**Problem requirements:** Word for word, transcribe all of the records.

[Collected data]

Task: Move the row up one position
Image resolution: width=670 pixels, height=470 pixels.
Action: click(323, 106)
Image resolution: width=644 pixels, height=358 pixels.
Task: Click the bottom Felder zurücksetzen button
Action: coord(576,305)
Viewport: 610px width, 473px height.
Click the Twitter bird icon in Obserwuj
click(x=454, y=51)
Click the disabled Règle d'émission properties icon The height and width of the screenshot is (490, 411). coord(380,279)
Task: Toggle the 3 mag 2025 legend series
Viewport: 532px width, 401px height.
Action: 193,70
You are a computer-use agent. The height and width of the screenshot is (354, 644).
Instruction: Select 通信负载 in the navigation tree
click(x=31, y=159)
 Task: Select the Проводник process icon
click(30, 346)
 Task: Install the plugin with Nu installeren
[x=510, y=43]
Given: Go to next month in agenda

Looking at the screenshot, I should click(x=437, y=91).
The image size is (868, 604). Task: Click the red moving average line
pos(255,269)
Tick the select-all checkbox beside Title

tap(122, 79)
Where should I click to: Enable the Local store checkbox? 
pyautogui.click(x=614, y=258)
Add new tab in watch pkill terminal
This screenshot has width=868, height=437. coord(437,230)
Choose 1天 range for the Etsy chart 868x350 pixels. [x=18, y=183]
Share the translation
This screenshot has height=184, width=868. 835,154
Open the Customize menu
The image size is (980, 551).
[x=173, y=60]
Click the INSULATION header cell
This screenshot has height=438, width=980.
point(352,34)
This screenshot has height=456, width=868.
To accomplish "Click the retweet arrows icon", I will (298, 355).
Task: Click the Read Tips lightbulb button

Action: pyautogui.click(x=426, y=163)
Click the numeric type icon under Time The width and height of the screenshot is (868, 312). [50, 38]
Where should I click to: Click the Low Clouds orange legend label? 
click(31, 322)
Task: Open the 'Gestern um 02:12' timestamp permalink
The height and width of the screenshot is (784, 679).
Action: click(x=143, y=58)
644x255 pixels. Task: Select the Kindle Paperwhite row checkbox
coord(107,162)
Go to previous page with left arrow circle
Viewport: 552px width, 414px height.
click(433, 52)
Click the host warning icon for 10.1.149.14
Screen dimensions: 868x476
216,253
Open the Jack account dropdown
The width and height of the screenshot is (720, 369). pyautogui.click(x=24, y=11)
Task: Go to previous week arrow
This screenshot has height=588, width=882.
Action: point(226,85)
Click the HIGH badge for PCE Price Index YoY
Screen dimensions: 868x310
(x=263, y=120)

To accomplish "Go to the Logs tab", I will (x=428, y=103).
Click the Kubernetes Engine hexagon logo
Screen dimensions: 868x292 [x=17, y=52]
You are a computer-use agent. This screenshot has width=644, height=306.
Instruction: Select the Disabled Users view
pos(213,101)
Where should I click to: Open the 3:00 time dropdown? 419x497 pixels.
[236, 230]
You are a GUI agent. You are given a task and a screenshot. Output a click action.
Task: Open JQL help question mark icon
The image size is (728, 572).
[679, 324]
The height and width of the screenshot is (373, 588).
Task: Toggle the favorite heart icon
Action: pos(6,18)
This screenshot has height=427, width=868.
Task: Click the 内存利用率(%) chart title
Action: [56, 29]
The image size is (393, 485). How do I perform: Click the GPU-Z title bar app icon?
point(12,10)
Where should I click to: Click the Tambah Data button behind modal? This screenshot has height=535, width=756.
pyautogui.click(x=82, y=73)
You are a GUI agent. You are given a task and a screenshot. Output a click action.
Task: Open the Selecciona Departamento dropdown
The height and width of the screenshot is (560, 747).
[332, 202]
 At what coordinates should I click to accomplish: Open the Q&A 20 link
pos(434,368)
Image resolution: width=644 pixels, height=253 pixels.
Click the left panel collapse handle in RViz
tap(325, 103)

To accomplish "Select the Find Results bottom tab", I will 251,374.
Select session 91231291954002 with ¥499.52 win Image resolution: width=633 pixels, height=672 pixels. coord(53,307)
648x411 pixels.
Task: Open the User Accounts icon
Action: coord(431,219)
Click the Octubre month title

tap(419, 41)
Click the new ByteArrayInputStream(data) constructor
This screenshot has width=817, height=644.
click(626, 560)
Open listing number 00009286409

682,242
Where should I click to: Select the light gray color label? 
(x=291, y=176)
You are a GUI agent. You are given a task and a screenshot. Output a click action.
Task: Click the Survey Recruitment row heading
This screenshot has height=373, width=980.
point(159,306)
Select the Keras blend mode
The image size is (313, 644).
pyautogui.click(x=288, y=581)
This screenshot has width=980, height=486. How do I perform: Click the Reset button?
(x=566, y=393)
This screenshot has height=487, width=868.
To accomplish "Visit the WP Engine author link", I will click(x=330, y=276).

**Solution:**
Task: Move the row up one position
Image resolution: width=670 pixels, height=470 pixels.
Action: click(323, 106)
Image resolution: width=644 pixels, height=358 pixels.
Task: Click the bottom Felder zurücksetzen button
Action: coord(576,305)
Viewport: 610px width, 473px height.
Click the Twitter bird icon in Obserwuj
click(x=454, y=51)
Click the disabled Règle d'émission properties icon The height and width of the screenshot is (490, 411). coord(380,279)
Task: Toggle the 3 mag 2025 legend series
Viewport: 532px width, 401px height.
Action: 193,70
You are a computer-use agent. The height and width of the screenshot is (354, 644).
Instruction: Select 通信负载 in the navigation tree
click(x=31, y=159)
 Task: Select the Проводник process icon
click(30, 346)
 Task: Install the plugin with Nu installeren
[x=510, y=43]
Given: Go to next month in agenda

Looking at the screenshot, I should click(x=437, y=91).
The image size is (868, 604). Task: Click the red moving average line
pos(255,269)
Tick the select-all checkbox beside Title

tap(122, 79)
Where should I click to: Enable the Local store checkbox? 
pyautogui.click(x=614, y=258)
Add new tab in watch pkill terminal
This screenshot has width=868, height=437. coord(437,230)
Choose 1天 range for the Etsy chart 868x350 pixels. [x=18, y=183]
Share the translation
This screenshot has height=184, width=868. 835,154
Open the Customize menu
The image size is (980, 551).
[x=173, y=60]
Click the INSULATION header cell
This screenshot has height=438, width=980.
point(352,34)
This screenshot has height=456, width=868.
To accomplish "Click the retweet arrows icon", I will (298, 355).
Task: Click the Read Tips lightbulb button

Action: pyautogui.click(x=426, y=163)
Click the numeric type icon under Time The width and height of the screenshot is (868, 312). [50, 38]
Where should I click to: Click the Low Clouds orange legend label? 
click(31, 322)
Task: Open the 'Gestern um 02:12' timestamp permalink
The height and width of the screenshot is (784, 679).
Action: click(x=143, y=58)
644x255 pixels. Task: Select the Kindle Paperwhite row checkbox
coord(107,162)
Go to previous page with left arrow circle
Viewport: 552px width, 414px height.
click(433, 52)
Click the host warning icon for 10.1.149.14
Screen dimensions: 868x476
216,253
Open the Jack account dropdown
The width and height of the screenshot is (720, 369). pyautogui.click(x=24, y=11)
Task: Go to previous week arrow
This screenshot has height=588, width=882.
Action: point(226,85)
Click the HIGH badge for PCE Price Index YoY
Screen dimensions: 868x310
(x=263, y=120)

To accomplish "Go to the Logs tab", I will (x=428, y=103).
Click the Kubernetes Engine hexagon logo
Screen dimensions: 868x292 [x=17, y=52]
You are a computer-use agent. This screenshot has width=644, height=306.
Instruction: Select the Disabled Users view
pos(213,101)
Where should I click to: Open the 3:00 time dropdown? 419x497 pixels.
[236, 230]
You are a GUI agent. You are given a task and a screenshot. Output a click action.
Task: Open JQL help question mark icon
The image size is (728, 572).
[679, 324]
The height and width of the screenshot is (373, 588).
Task: Toggle the favorite heart icon
Action: pos(6,18)
This screenshot has height=427, width=868.
Task: Click the 内存利用率(%) chart title
Action: [56, 29]
The image size is (393, 485). How do I perform: Click the GPU-Z title bar app icon?
point(12,10)
Where should I click to: Click the Tambah Data button behind modal? This screenshot has height=535, width=756.
pyautogui.click(x=82, y=73)
You are a GUI agent. You are given a task and a screenshot. Output a click action.
Task: Open the Selecciona Departamento dropdown
The height and width of the screenshot is (560, 747).
[332, 202]
 At what coordinates should I click to accomplish: Open the Q&A 20 link
pos(434,368)
Image resolution: width=644 pixels, height=253 pixels.
Click the left panel collapse handle in RViz
tap(325, 103)

To accomplish "Select the Find Results bottom tab", I will 251,374.
Select session 91231291954002 with ¥499.52 win Image resolution: width=633 pixels, height=672 pixels. coord(53,307)
648x411 pixels.
Task: Open the User Accounts icon
Action: coord(431,219)
Click the Octubre month title

tap(419, 41)
Click the new ByteArrayInputStream(data) constructor
This screenshot has width=817, height=644.
click(626, 560)
Open listing number 00009286409

682,242
Where should I click to: Select the light gray color label? 
(x=291, y=176)
You are a GUI agent. You are given a task and a screenshot. Output a click action.
Task: Click the Survey Recruitment row heading
This screenshot has height=373, width=980.
point(159,306)
Select the Keras blend mode
The image size is (313, 644).
pyautogui.click(x=288, y=581)
This screenshot has width=980, height=486. How do I perform: Click the Reset button?
(x=566, y=393)
This screenshot has height=487, width=868.
To accomplish "Visit the WP Engine author link", I will click(x=330, y=276).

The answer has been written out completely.